───── SOURCE MATERIAL ─────

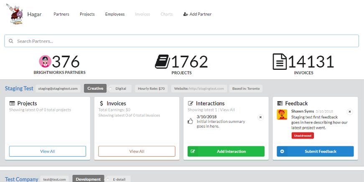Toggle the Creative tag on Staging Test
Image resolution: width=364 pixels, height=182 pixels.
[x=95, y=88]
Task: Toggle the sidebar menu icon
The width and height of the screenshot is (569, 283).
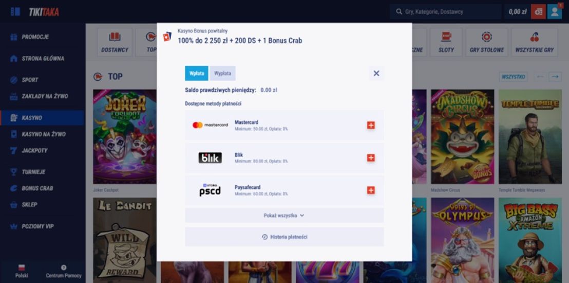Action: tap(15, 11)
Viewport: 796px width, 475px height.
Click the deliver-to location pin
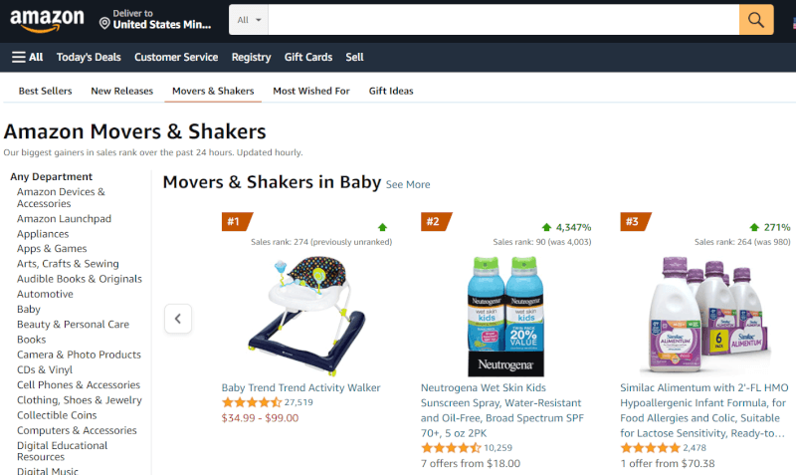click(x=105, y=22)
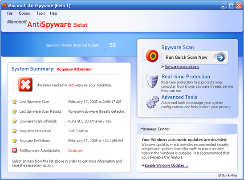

─────

◆ PROBLEM DESCRIPTION
Starting at the line that holds "Viewport: 796px width, 475px height.", print each line through the last one of the entries above, exactly and with both ends included; no pictures.

◆ OUTPUT OF THE EXERCISE
Viewport: 796px width, 475px height.
Click the deliver-to location pin
click(x=105, y=22)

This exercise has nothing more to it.